What I think now: God, I miss Vivendi. True story: one E3, I interviewed their head of strategic global corporate business operations or something while absolutely off my chops. I had spent all night hanging out a window at the Chateau Marmont, smoking fags with a nice man from CVG, while the PR whose room it was watched weird porn. I saw the sun come up over Santa Monica Boulevard, took a shower and went to the interview. I kept my shades on the whole time. The business executive didn't seem to notice anything was amiss, so busy was he telling me about the company's total confidence in the dramatic reversal in share price fortune that would inevitably follow the imminent release of Eragon: the Video Game.

My original score: 2/10
What I'd give it now: 1/10

Well, there you go. Thank you for having me. I'm off to have a baby and do some jokes about parenting (see scummymummies.com). But who knows? I might pop back now and again. Perhaps if they bring out a Golden Balls 2.

Cheerio!

Eurogamer Editor-in-Chief Tom Bramwell writes: It's been nearly a decade since I first met Ellie Gibson, who happened to be sat across from me during dinner at a press event. I can't remember what we ate. I can't remember the game we were seeing. I do remember we ended up talking about masturbation.

Nine years later, we have stopped talking about masturbation - regular readers will remember we hit our peak strokes in 2010 when Ellie famously pondered a vehicle in Alan Wake that sounded "like a bear having a wank" - but the friendship we forged around our love of games, and writing about them in orgiastic terms, had no trouble surviving the dying splutters of recollected onanism.

Here's a clue as to the kind of thing you might see Ellie doing in the future. No idea.

So it is with great, albeit increasingly SFW sadness that I have to announce that Ellie is leaving us today to go off and do other things. I want to say an enormous thank you on behalf of the entire Eurogamer team for her many years of hard work.

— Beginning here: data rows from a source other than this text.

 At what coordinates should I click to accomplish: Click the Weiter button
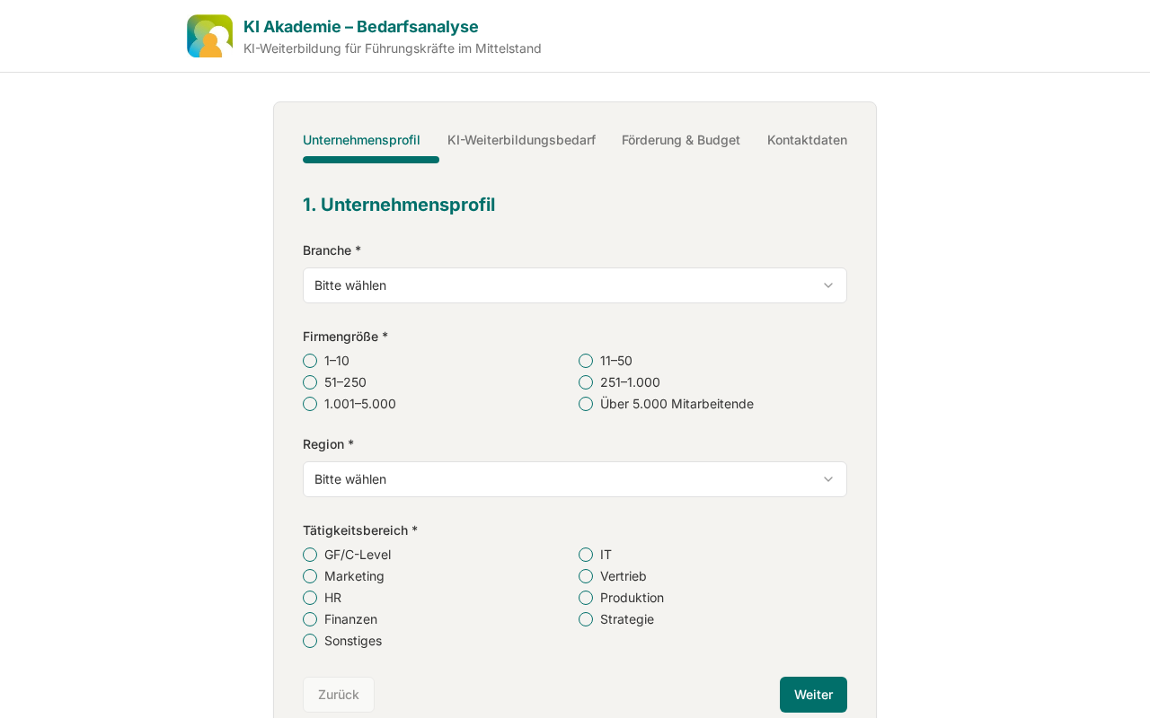(813, 695)
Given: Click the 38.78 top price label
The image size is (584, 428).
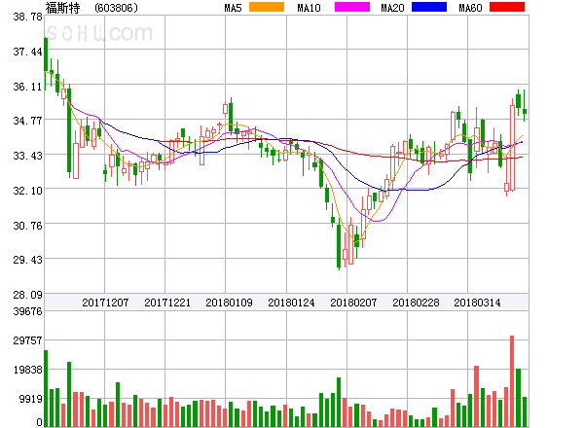Looking at the screenshot, I should (x=20, y=18).
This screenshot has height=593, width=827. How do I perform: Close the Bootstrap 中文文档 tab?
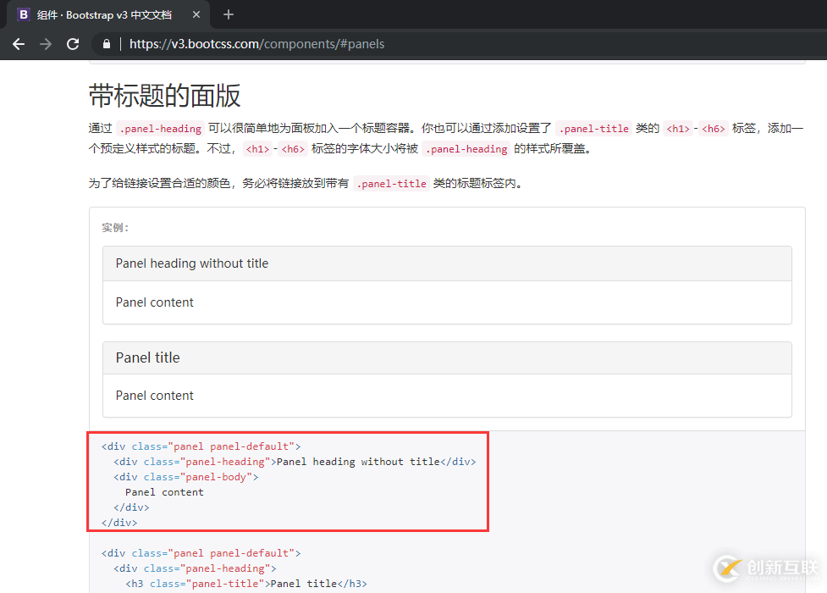[197, 14]
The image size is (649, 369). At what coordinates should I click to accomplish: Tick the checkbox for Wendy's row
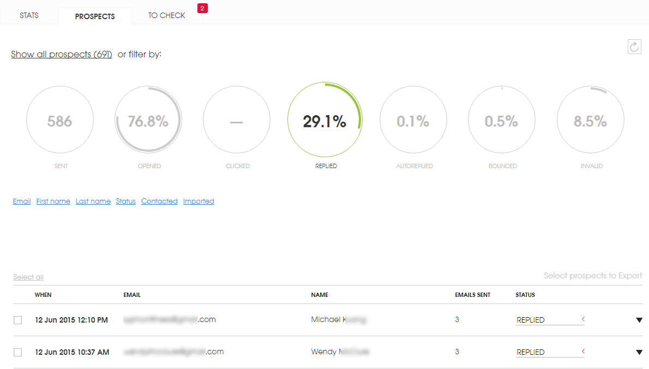18,353
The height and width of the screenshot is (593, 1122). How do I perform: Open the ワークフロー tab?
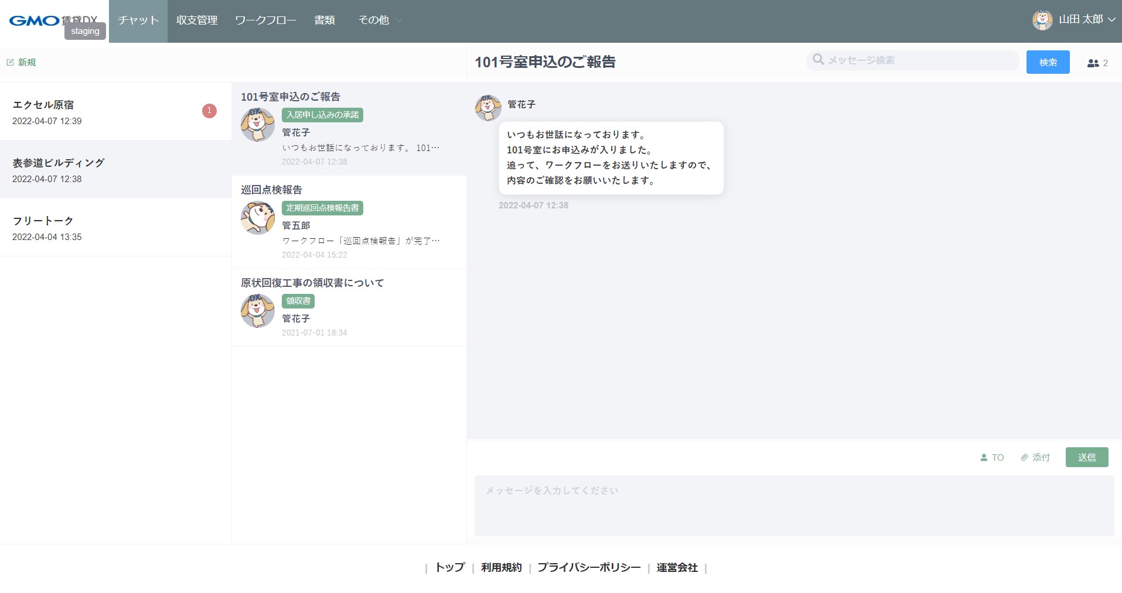(265, 20)
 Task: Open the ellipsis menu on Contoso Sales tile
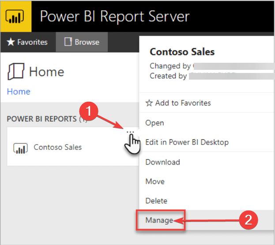pyautogui.click(x=130, y=132)
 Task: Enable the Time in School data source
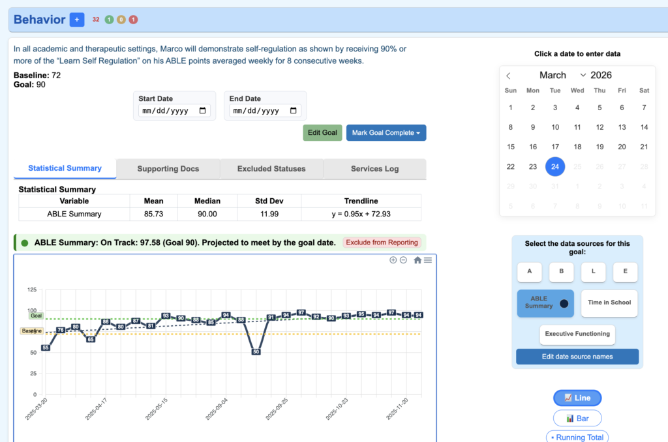pos(609,303)
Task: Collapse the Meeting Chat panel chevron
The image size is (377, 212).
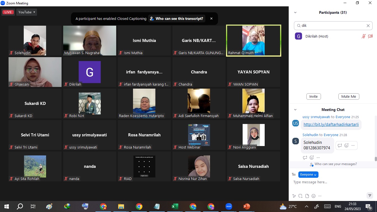Action: pyautogui.click(x=295, y=110)
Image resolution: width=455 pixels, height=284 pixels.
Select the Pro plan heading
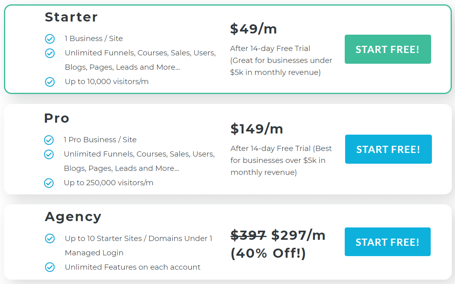pyautogui.click(x=57, y=118)
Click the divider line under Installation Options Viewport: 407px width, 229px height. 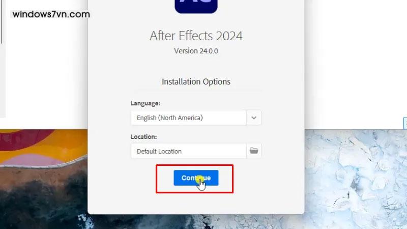[196, 91]
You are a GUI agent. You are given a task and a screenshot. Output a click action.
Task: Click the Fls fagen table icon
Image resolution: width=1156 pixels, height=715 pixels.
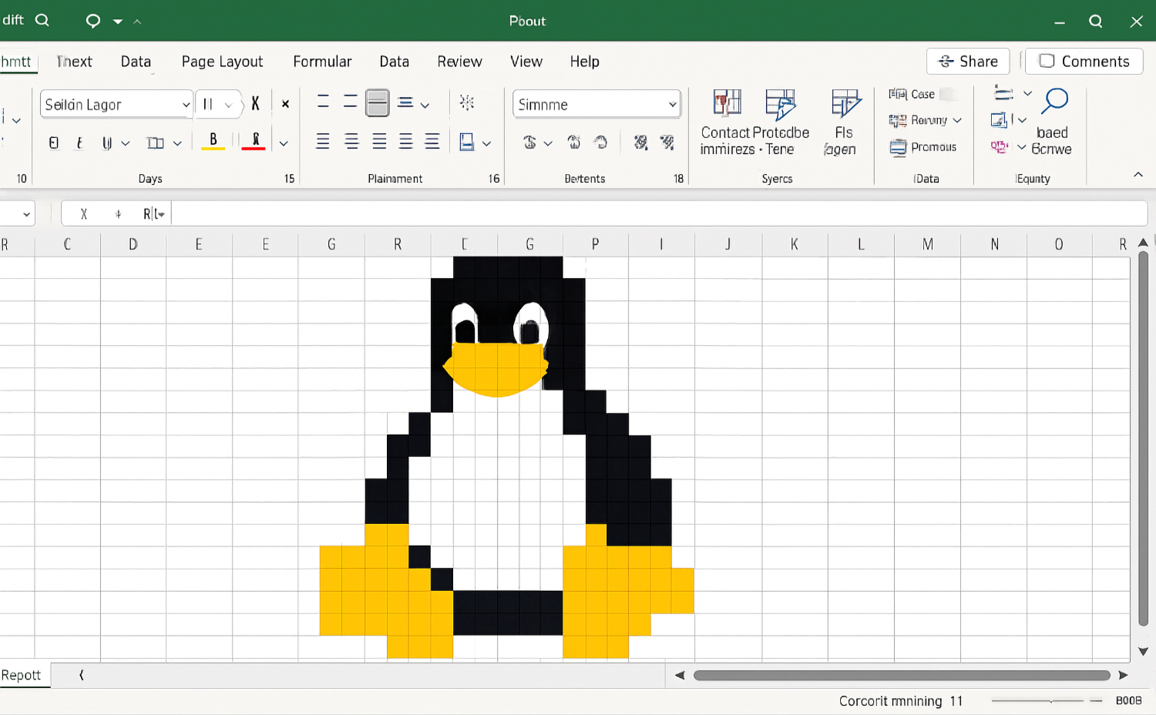pos(845,104)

When she first joined the site, her intrepid reporting, engaging wit and superb organisational skills were crucial to helping Eurogamer stand out among many other young gaming sites trying to make hay in the brave new world of internet publishing. Later she became deputy editor, helping us build up a lot of the structure that still governs the site today. In recent years, she has taken more of a background role, bringing long-form journalism to fruition, working closely with writers like Simon Parkin to tackle big subjects, and producing video series like Let's Replay.

Along the way she has written some of my favourite things we've ever published, including phenomenal pieces like A horse named Gizmondo and GamesMaster: The Inside Story, although it is probably a news story she wrote during a spell editing our sister site GamesIndustry.biz that I remember most fondly: Sony to conduct internal inquiry following dead goat incident. (Man, those were the days.)

If you've read the site for a while, though, I expect you know Ellie's work well and have your own favourites. Frankly she's written so much over the years, not to mention working on videos like the amazing GDC Apprentice, that it's hard to pick out just a few things. Post your favourites in the comments and we'll all reminisce.

In the meantime, it just remains to say goodbye and good luck, Gibson. Among other things, you're off to pursue your brilliant podcast and comedy act about parenting, Scummy Mummies, and everyone on Eurogamer wishes you nothing but the best in all your future endeavours. We also hope you will come back occasionally and join us in celebrating and making fun of video games and the people who create them.

Thank you, Ellie. You were the candle in our wind.